6. Having heard the arguments of both sides and having read the decided cases referred to, I decided that the company should be allowed the legal expenses claimed. In indicated that I was guided by the decision in Southern v Borax Consolidated Ltd 23 TC 597 in applying the test whether any new capital asset had been created by the expenditure. I referred in particular to the words of Lawrence J at page 602:

On the other question as to whether this is a payment properly attributable to capital or to revenue, in my opinion the principle which is to be deduced from the cases is that where a sum of money is laid out for the acquisition or the improvement of a fixed capital asset it is attributable to capital, but that if no alteration is made in the fixed capital asset by the payment, then it is properly attributable to revenue, being in substance a matter of maintenance, the maintenance of the capital structure or the capital assets of the company,

and, again, at page 605:

It appears to me that the legal expenses which were incurred by the respondent company did not create any new asset at all but were expenses which were incurred in the ordinary course of maintaining the assets of the company, and the fact that it was maintaining the title and not the value of the company’s business does not, in my opinion, make it any different.

Accordingly, I fixed the assessments as follows:

£

1956/57: profits of cinema

2,259

Less wear and tear

341

1957/58: profits of cinema

3,781

Less wear and tear

322

7. Immediately upon determination of the appeals the inspector of taxes expressed to me his dissatisfaction therewith as being erroneous in point of law and, in due course, required me to state a case for the opinion of the High Court pursuant to the provisions of the ITA 1918 s 149, which case I have stated and do sign accordingly.

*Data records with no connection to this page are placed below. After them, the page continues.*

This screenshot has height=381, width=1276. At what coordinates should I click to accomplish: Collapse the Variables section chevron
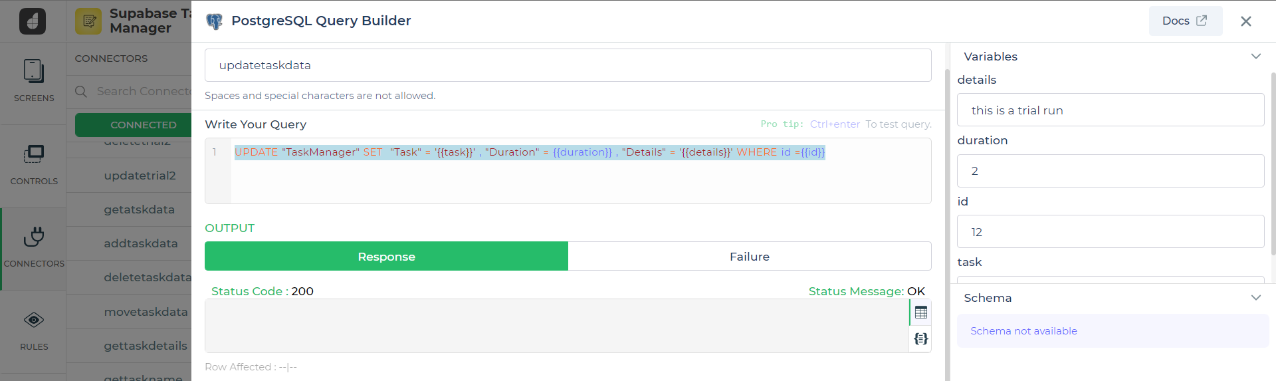click(1255, 57)
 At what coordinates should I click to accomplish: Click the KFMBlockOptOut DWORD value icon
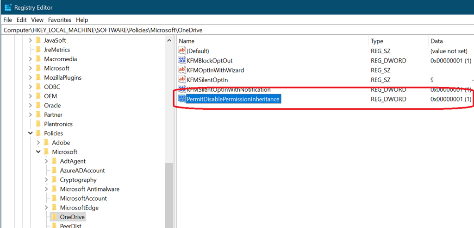pyautogui.click(x=182, y=61)
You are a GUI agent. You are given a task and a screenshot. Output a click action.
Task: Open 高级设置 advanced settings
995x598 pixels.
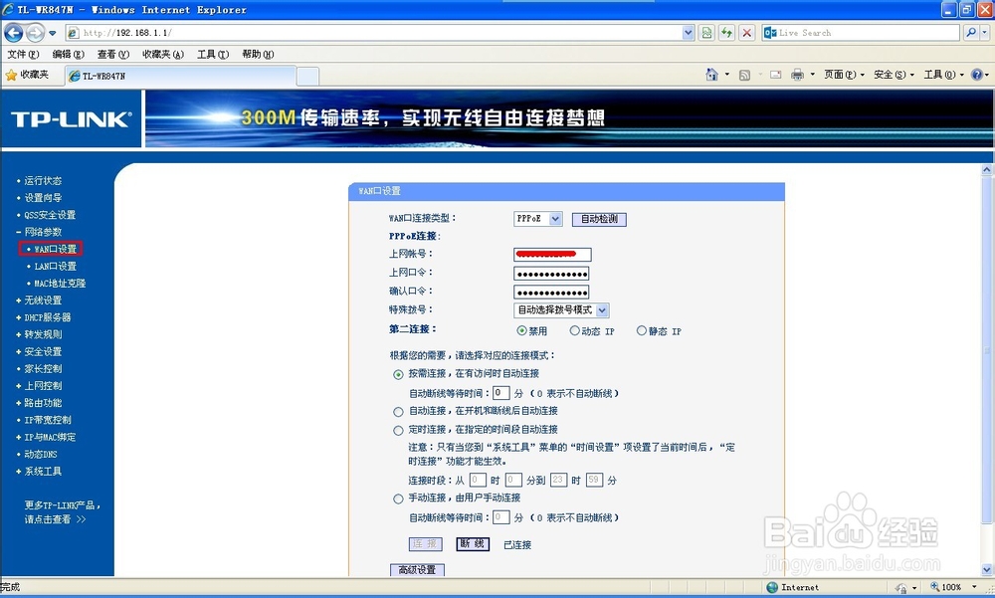[x=417, y=569]
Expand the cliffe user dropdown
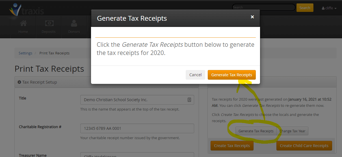This screenshot has height=157, width=342. [x=329, y=8]
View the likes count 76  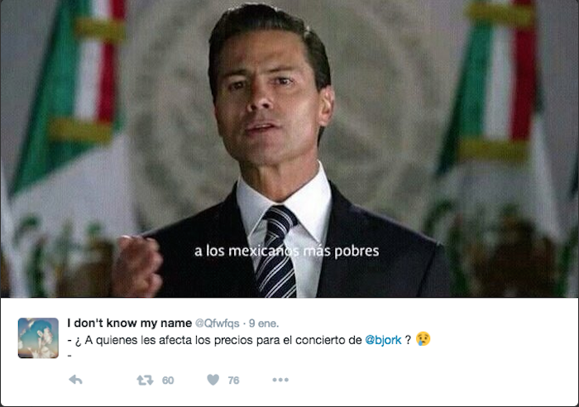coord(233,381)
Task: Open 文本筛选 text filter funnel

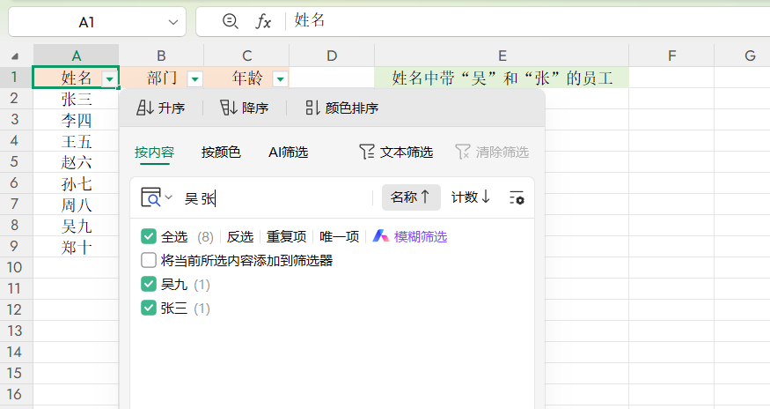Action: (396, 152)
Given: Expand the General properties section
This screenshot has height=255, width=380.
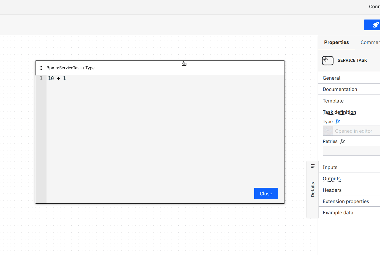Looking at the screenshot, I should coord(331,78).
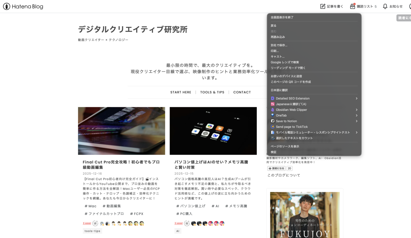Switch to the TOOLS & TIPS tab
Viewport: 411px width, 238px height.
(212, 92)
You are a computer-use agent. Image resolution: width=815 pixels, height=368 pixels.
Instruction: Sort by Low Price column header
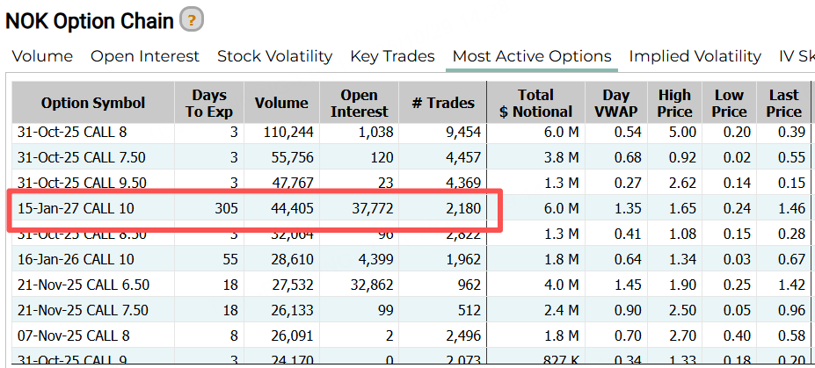point(729,103)
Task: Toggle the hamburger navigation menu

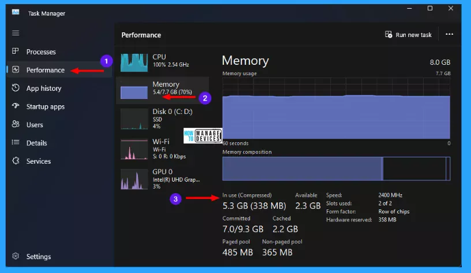Action: [x=16, y=33]
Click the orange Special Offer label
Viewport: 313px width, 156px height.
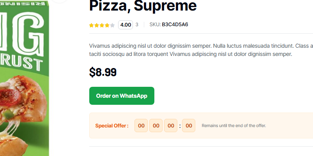112,126
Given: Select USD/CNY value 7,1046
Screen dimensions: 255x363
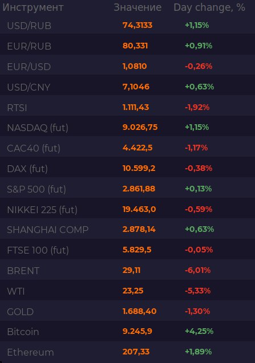Looking at the screenshot, I should point(136,87).
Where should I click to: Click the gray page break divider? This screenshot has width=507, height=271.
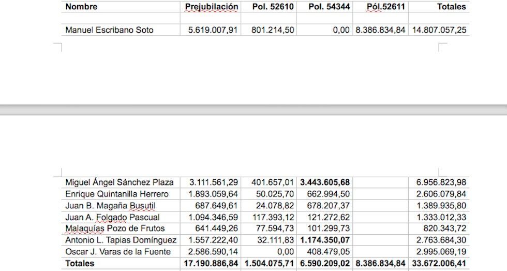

8. The question of law for the opinion of the High Court is whether I was correct in holding that the costs and expenses incurred by the company in the said action taken by the contractor on foot of the building contract, dated 4 January 1947, were an allowable deduction in computing the company’s profits for assessment to income tax.

High Court - 31 July 1964

Teevan J. The controversy in this case arises on deductions claimed by the taxpayer, AB Ltd in computing their assessable income for income tax for the two years 1956/57 and 1957/58. The company has been assessed on the profits and gains from their...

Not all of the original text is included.